Of all the Francos right now, Dave Franco is the Daviest.

In other words, it's silly to compare James Franco and Dave Franco because the more we see of the two of them, the more it becomes apparent that shared DNA aside, these guys are radically different performers.

In "Neighbors," Franco plays Pete, the right-hand-man to Teddy (Zac Efron). The two of them rule the frat in the film and exist as a sort of living embodiment of the bro code. One of the things that "Neighbors" does well is the way it begins with broad stereotypes and then reveals the characters to be far weirder than they originally seem. Franco's character emerges as the "smartest" of the frat guys, an admittedly low bar, and his relationship with Teddy drives the film is some very funny directions.

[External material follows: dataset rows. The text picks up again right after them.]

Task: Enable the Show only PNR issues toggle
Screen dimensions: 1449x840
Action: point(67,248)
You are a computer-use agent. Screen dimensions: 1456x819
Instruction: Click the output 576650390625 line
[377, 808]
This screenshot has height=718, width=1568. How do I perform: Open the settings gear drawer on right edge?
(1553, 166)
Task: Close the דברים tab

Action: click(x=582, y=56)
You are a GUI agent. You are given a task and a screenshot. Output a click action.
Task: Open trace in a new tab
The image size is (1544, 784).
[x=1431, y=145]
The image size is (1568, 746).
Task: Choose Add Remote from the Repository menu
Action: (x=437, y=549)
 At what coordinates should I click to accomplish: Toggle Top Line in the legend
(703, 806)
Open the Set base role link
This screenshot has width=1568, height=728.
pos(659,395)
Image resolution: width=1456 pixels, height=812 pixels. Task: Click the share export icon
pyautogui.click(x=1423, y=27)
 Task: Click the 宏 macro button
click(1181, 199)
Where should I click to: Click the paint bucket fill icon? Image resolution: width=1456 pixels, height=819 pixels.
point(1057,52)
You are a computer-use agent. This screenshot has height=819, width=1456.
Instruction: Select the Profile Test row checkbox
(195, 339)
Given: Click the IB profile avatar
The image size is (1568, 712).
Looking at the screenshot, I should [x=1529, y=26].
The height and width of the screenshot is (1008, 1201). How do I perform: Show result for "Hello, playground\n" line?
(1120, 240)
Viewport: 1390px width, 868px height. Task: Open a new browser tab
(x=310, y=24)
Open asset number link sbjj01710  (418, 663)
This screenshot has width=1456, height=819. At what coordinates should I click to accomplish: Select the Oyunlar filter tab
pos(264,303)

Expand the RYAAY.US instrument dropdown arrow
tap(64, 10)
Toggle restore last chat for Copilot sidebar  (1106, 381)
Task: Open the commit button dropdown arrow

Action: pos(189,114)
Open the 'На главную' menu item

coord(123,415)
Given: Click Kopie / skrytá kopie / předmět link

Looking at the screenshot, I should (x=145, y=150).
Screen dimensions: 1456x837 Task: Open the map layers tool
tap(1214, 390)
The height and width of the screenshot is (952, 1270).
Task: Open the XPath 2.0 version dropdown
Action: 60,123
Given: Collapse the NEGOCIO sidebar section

Franco also returns in "22 Jump Street" this summer for at least one sequence, teased in the red-band trailer, and that's good news. His role in "21 Jump Street" was a breakthrough for him, and part of what makes Franco such an interesting comedy presence is because he looks like Hollywood's typical idea of a leading man, but he's a stealth weirdo. The comedy choices he makes are deeply deranged, and watching him and Zac Efron work together in "Neighbors," they both seem more than happy to burn down any expectations people have about them based on appearance.

I suspect that part of the reason Chris Mintz-Plasse took a relatively small role in "Neighbors" was so he could hang out on set with Franco for a few months shooting what is basically a perpetual party. The two have worked together a few times now, like in "Fright Night," and Franco made it clear that if he had his way, he'd just spend his whole career making movies with his friends.

If they all end up as strong as "Neighbors," I would be fine with that.

"Neighbors" is in theaters this Friday.